The Bark Of The Tree

The tree’s branches are cradled and protected by bark coinciding with pratyahara, or sense withdrawal. Pratya means to draw in and ahara means anything we are taken in by. Pratyahara is the ability to concentrate without distraction—when we no longer seek external stimuli and find a sense of peace.


The Sap Of The Tree

The sap of the tree is like the blood flowing through our veins. This limb personifies dharana, an uninterrupted flow of concentration. Intense focus and gathering attention to breath is dharana. This is the beginning of meditation and freedom in our minds. Patanjali is saying, “If you call yourself inwards, focus inward on one point: BLISS is coming.”


The Flowers Of The Tree

All the energies of the spirit tree bring the flourishing of flowers. The flowers of the tree symbolize dhyana, or meditation. Dhyana comes from the sanskrit word dhyai which means “to think of.” Existing in its natural beautiful form, some of the earliest documented forms of meditation date to 1500 BCE. The intention of meditation is to move us from outer activity to inner silence. As the expression of a quiet flower, we become quieter and quieter until it is so quiet we actually just be. 

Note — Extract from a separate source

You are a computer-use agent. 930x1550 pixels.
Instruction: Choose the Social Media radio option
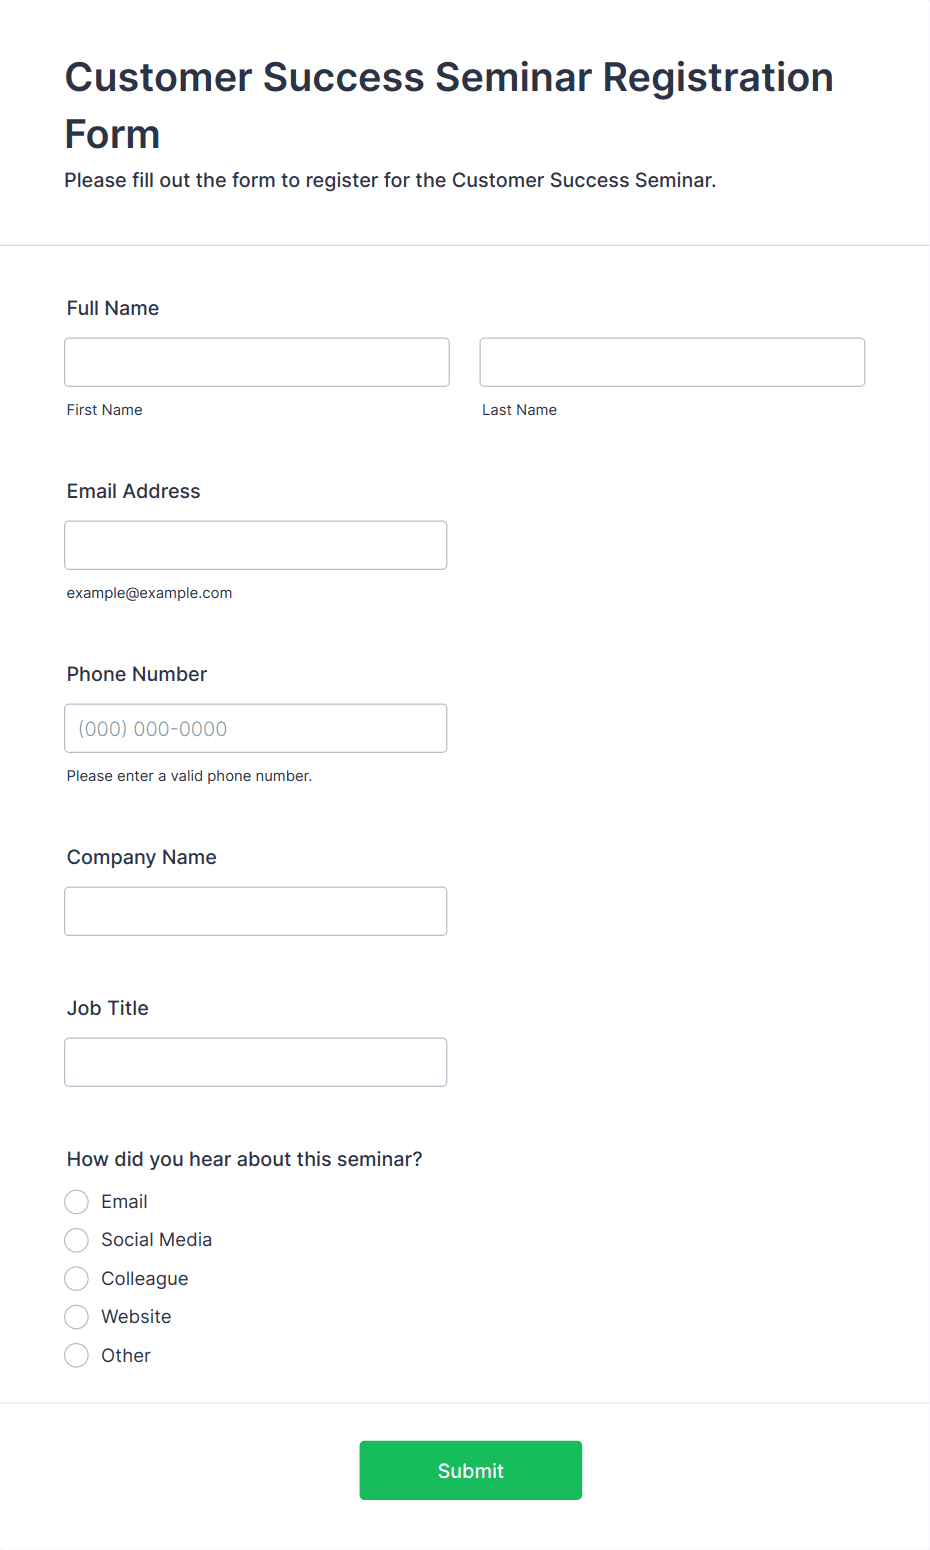tap(77, 1240)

The incredible blossoms bring clarity, appreciation, and a connection to the higher spiritual self. The benefits include physical and mental health. Discover a freedom to choose how you act. Dhyana is a flowering, expansive energy connecting us to all that we want to manifest in life.


The Fruit Of The Tree

The essence of the tree is in its fruit, the final limb. Through dharana and dhyana comes bearing of the fruit samadhi, the state of oneness—the bliss dimension of our being. As we discover deeper levels of self and dissolve all boundaries, the soul can develop its highest state of consciousness.

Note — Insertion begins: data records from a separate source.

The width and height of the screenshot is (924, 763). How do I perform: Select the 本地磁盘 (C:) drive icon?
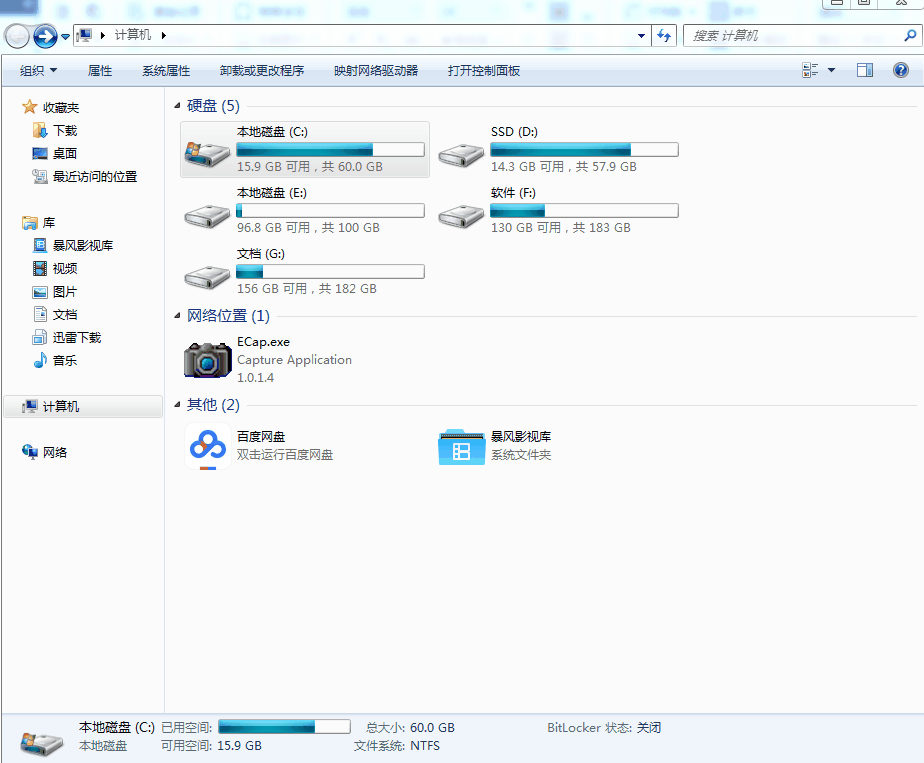[207, 151]
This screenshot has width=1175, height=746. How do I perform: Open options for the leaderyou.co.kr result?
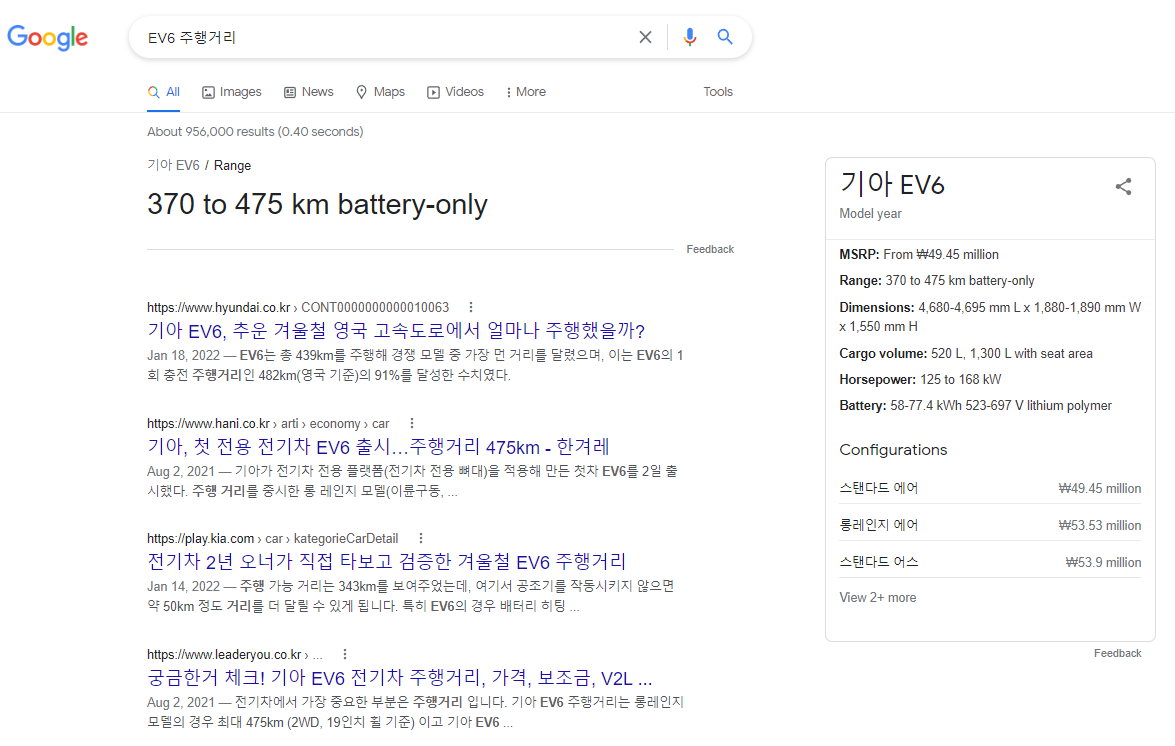[344, 653]
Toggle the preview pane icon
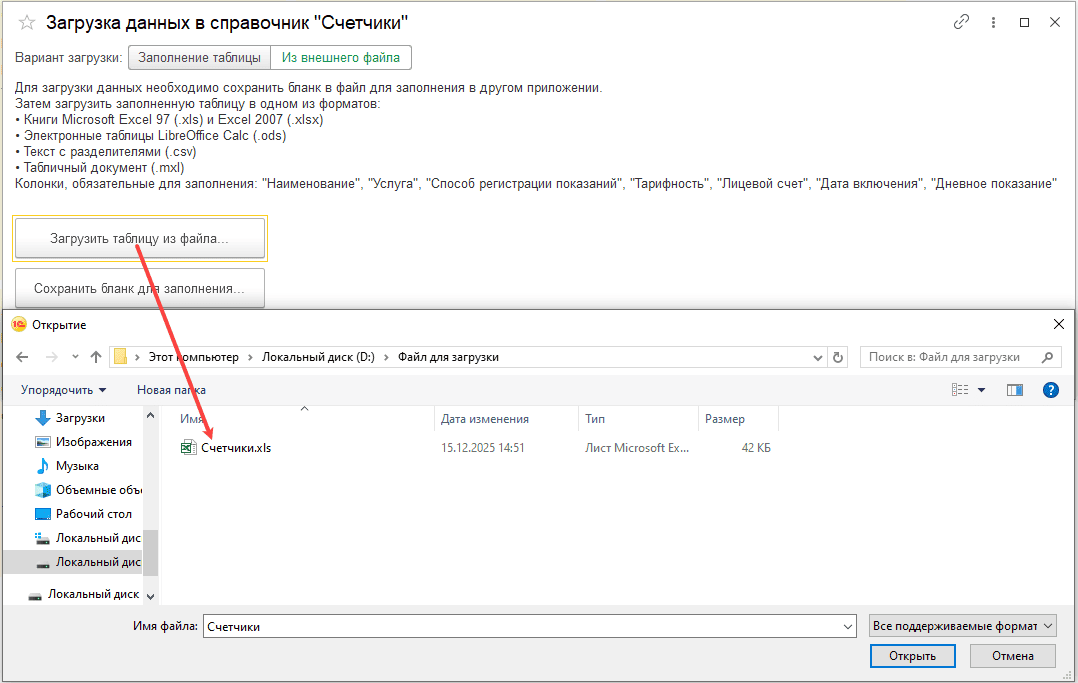Screen dimensions: 1078x683 click(1015, 390)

Samadhi unfolds at the center, around the heart as pure love. Samadhi is the space beyond regular consciousness; something deeper transpires and will change your life in miraculous ways. Perhaps it is the deepest experience of who you are: this precious part of you that is natural and in union with the whole and oneness with the universe. Samadhi is available to everyone.

Samadhi ignites glowing illumination, radiance and presence. This inner presence of love can transform you in a moment. It is something each individual must try to experience on his own, letting the experience unfold naturally.

There is an awareness of life that is more than a physical presence. Pure bliss (ananda) is revealed by allowing the essence that we all are to be one with the divine (energy of the higher self). In Samadhi there is no separation, no suffering, no lack. The eighth limb inspires us to live from that place. Integrating the eighth limb into our life experiences, we live with meaning and purpose, joy and wholeness—now!


What Can You Do?

So how can we bring out the best in one’s self through the eight limbs? The outgrowth of practicing the eight limbs provides a healthier body and mind, balance and harmony. The inner efforts affect those that are near and dear to us.

Although each of the eight limbs can be practiced in order, one limb supporting the other, the Yoga Sutras tell us the eight limbs need not be mastered in any particular order.  Every time you practice with the eight limbs, be intrigued. You might note that some of these can be done together. Possibly walk in solitude with attention to breath and listen to your heart.

How do we help ourselves get there? Strive to practice the eight limbs often, but not to feel guilty if you don't carry it out every day. Most of all, love yourself, not judging or punishing. With kindness and compassion for ourselves we keep going, doing the work.

This is a treasure map from Patanjali. Trust your instincts. Again and again we can view the deeper levels of our self and distill from this what is meaningful to our lives.

Bring bliss to yourself by learning more from love and less from fear and anger. In every space opened, a deeper place is cleared in which each soul can put love into action. Live with passion and purpose. Create your own bliss right here, right now. Bliss to your mind, to your body, to your breath and to your heart. Blissful!